Hei alle sammen, hello to friends and takk for stopping in for visiting this new place. I am also eager to see what comes for writing. Speaking for just myself, it's about time, I think, to knock the rust off and write online a bit again. Lucky's player is fun to write with and very versatile. No rust there to chip off...my thanks for suggesting and making the shipyard. Here's to some godt storytelling and roleplaying. ::clunk::
So...
On your way through Spit and Scales, smell the pungeant fresh-shaved curls of oak and ash, and pine sawdusts that litter the sandy beach and cobblestone paths between the shipyard and warehouses. The docks are in godt repair, and are deepwater for big "foreign" (aka Rhydin) boats that often sit heavier in the water. In contrast, all the Norskmann's athletic native ships are smaller and simpler overall and can skim the shallows quick and quiet, and you will often see one or more Nordic, fiercely prowed drakkens (warships) or shapely, wide knarrs (cargo ships) or graceful and lightweight faerings (small pleasure boats) pulled right up on the beach. Almost always, there is another of their kind (don't dare call them primative within the Norskmann's hearing) taking bone-shape in the yard along with more Rhydin-type vessels being repaired or built to order.

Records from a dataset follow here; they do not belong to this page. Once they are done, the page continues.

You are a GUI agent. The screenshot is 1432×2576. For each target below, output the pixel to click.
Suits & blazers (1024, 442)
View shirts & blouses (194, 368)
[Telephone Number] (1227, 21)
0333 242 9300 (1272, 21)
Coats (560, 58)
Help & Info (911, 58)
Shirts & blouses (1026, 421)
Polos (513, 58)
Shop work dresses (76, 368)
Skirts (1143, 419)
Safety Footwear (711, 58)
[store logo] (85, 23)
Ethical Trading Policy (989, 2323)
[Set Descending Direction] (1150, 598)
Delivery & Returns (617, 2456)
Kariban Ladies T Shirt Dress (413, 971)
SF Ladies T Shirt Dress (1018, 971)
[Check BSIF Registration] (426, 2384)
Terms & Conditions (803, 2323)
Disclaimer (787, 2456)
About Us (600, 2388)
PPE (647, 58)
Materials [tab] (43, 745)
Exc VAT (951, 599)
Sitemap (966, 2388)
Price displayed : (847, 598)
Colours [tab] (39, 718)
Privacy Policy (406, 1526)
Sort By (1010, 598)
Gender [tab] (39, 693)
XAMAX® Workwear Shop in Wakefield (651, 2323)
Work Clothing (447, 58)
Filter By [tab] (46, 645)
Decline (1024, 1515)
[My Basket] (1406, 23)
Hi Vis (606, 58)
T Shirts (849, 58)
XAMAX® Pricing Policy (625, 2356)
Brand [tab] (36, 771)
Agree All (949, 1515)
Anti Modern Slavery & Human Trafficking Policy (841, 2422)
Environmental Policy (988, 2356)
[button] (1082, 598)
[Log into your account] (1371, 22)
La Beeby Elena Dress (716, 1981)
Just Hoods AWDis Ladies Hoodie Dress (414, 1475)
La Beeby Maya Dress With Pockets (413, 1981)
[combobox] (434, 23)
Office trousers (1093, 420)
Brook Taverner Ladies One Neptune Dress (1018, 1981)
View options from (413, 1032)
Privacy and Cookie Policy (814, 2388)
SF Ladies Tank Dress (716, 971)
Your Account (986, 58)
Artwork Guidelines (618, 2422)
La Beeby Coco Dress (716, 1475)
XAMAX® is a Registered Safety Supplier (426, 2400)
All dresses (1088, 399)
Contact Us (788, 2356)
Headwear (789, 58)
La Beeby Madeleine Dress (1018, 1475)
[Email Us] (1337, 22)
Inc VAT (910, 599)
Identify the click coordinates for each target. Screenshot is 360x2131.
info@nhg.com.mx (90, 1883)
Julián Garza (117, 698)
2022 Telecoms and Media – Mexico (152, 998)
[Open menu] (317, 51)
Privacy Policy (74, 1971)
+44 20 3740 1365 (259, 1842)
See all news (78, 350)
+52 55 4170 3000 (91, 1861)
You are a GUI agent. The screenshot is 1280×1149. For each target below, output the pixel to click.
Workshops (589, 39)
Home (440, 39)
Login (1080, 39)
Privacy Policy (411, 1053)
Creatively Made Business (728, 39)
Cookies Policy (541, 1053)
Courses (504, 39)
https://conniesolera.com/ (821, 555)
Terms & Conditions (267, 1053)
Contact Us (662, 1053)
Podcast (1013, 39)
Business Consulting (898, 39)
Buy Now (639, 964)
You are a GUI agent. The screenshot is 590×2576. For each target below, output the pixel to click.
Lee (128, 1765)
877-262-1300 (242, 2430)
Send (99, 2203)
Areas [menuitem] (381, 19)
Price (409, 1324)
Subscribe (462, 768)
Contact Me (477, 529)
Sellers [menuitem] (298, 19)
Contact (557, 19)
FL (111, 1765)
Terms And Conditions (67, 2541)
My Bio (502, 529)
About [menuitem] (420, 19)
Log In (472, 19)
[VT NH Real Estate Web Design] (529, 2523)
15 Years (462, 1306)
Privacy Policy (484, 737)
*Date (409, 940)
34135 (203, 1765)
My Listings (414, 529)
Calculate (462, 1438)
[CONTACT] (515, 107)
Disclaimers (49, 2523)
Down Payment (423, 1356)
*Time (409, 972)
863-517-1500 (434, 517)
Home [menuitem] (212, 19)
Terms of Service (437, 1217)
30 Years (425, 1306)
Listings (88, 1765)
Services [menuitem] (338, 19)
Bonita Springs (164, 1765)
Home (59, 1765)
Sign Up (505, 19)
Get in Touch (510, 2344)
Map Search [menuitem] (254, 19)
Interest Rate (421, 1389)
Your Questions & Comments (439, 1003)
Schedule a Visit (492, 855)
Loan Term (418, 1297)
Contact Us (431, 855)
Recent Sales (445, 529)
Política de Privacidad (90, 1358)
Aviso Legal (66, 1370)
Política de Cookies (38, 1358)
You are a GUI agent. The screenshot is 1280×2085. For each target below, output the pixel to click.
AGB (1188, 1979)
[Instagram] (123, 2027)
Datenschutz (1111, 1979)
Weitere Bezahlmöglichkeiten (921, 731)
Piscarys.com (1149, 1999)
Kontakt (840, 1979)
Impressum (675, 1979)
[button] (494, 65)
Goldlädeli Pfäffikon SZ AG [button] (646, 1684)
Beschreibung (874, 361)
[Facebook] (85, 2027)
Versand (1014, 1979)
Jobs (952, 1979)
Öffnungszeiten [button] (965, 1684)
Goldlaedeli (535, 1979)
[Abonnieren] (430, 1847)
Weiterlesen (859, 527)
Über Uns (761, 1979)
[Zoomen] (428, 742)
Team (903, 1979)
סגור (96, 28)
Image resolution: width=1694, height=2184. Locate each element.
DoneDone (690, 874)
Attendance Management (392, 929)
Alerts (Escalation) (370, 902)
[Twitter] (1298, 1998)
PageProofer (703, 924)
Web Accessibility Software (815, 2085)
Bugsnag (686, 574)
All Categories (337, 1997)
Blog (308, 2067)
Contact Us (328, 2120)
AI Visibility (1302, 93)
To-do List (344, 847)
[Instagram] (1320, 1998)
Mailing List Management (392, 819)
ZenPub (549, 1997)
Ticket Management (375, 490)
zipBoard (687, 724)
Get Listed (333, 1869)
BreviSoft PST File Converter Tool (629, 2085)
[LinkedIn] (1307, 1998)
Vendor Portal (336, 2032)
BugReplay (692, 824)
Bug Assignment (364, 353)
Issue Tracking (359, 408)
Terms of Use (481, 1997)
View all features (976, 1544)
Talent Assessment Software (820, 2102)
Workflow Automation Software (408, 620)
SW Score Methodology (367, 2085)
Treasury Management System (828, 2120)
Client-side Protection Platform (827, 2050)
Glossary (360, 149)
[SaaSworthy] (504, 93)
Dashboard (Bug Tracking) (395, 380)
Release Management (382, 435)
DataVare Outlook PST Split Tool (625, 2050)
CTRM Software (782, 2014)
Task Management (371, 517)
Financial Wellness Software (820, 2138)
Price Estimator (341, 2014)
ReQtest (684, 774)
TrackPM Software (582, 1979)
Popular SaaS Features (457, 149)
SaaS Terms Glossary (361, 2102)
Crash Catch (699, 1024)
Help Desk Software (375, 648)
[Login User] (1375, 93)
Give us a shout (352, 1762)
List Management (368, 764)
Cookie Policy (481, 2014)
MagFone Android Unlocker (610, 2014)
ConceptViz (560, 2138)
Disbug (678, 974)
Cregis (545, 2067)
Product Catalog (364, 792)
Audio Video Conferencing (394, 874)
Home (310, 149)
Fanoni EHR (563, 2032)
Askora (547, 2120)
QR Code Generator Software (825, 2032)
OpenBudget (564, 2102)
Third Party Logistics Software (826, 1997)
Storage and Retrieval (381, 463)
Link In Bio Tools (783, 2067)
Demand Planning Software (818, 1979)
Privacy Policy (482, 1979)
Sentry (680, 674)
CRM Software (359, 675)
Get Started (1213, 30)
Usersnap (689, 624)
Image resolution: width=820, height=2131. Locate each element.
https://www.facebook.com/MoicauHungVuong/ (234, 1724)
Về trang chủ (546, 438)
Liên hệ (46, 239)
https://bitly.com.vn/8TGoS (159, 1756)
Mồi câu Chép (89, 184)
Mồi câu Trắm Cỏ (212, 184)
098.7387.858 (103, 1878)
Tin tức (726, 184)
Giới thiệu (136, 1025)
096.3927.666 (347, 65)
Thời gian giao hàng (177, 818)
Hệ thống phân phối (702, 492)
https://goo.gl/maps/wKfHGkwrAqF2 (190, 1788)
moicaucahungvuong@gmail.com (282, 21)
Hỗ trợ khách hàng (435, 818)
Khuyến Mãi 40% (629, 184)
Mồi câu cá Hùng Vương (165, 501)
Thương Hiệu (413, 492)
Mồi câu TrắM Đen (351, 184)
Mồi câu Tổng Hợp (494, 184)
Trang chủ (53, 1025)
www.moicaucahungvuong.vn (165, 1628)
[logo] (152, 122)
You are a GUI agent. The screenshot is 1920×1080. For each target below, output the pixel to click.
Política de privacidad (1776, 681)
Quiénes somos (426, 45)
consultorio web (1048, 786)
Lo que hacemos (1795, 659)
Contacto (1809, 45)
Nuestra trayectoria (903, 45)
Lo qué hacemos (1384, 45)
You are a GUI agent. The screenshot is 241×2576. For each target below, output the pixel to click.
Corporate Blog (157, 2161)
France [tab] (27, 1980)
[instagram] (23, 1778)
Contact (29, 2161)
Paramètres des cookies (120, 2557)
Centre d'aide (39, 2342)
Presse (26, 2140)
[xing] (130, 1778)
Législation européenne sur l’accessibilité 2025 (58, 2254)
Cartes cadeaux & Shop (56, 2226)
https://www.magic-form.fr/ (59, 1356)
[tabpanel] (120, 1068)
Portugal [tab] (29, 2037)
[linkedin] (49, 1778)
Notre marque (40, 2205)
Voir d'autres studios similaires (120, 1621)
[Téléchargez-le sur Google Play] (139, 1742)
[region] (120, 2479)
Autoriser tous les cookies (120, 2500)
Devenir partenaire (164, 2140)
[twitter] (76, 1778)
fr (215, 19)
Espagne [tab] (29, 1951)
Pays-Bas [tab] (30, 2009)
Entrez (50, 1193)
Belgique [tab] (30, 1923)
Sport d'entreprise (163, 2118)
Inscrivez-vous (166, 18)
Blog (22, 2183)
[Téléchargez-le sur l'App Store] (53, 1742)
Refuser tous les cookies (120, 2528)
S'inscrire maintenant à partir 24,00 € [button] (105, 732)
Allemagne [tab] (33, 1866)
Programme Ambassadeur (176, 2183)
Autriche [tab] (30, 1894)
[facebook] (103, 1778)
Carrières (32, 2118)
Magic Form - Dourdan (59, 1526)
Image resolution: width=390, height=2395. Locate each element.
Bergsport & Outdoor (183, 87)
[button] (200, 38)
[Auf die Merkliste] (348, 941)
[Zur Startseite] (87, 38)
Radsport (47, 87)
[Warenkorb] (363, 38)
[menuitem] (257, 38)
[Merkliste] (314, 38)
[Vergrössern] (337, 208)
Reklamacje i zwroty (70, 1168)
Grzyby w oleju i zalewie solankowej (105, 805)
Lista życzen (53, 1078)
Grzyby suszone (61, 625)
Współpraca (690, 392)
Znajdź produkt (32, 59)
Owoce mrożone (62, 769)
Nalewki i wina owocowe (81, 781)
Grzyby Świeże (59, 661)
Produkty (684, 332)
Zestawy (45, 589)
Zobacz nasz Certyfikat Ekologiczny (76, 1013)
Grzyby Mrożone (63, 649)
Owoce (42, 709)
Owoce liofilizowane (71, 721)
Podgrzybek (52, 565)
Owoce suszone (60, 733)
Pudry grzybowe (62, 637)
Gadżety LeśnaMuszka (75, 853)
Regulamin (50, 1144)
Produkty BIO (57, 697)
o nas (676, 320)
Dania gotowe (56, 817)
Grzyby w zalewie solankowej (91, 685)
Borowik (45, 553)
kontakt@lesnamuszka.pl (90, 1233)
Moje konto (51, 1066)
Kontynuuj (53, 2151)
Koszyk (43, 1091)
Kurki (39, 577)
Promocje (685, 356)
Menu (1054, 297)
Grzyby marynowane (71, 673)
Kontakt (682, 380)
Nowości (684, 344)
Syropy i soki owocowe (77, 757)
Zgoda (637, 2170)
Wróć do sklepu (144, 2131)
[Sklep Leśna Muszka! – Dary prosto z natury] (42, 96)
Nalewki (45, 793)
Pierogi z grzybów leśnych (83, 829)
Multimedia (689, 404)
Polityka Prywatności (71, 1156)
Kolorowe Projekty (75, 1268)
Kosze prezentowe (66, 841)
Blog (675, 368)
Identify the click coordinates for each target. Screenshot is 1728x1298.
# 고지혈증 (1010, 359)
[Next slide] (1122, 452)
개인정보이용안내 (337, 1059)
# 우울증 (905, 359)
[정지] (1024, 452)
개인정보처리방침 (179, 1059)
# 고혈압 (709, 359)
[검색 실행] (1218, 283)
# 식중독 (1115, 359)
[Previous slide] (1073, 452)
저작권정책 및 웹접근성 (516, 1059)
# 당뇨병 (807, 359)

Up there is the forge for hammering and shaping out fittings strong enough to survive the storms at sea. Up here, out of the water, the naust (boathouse) is for storing boats and making dry repairs. And in those dim and dusty warehouses over there, they are full of rough planks and smooth-planed strakes, raw rope and greased lines, iron and other godt metals, pieces of slag, tools, paint, barrels of pegs, trenails, nails, root lashings, and tar, half-done carvings on benches and against the walls, woolen sailcloth, reams of canvas, burlap, piles of leather and furs and some other things under lock and key that I cannot tell you of. The office is there along the cobbles as well, in one of the warehouses. Lots of paperworks and books to keep. Not a Norskmann's favourite place...you will rarely find him in there. ::grin::
And if the heady, strong scent of pine pitch and smoldering sod doesn't make you gag and your eyes water, but you like it mingled with the brash tang of salt air as well as I do, come for the times at tar-burning. Plenty of hard work to do then. Not to mention planing planks, steaming and shaping strakes, lashing the ribs, setting the keel, fitting the prows..etc. etc.
So there, I have painted a little picture. The shipyard is open for business. I hope you will enjoy roaming around in it as much as we will, ja?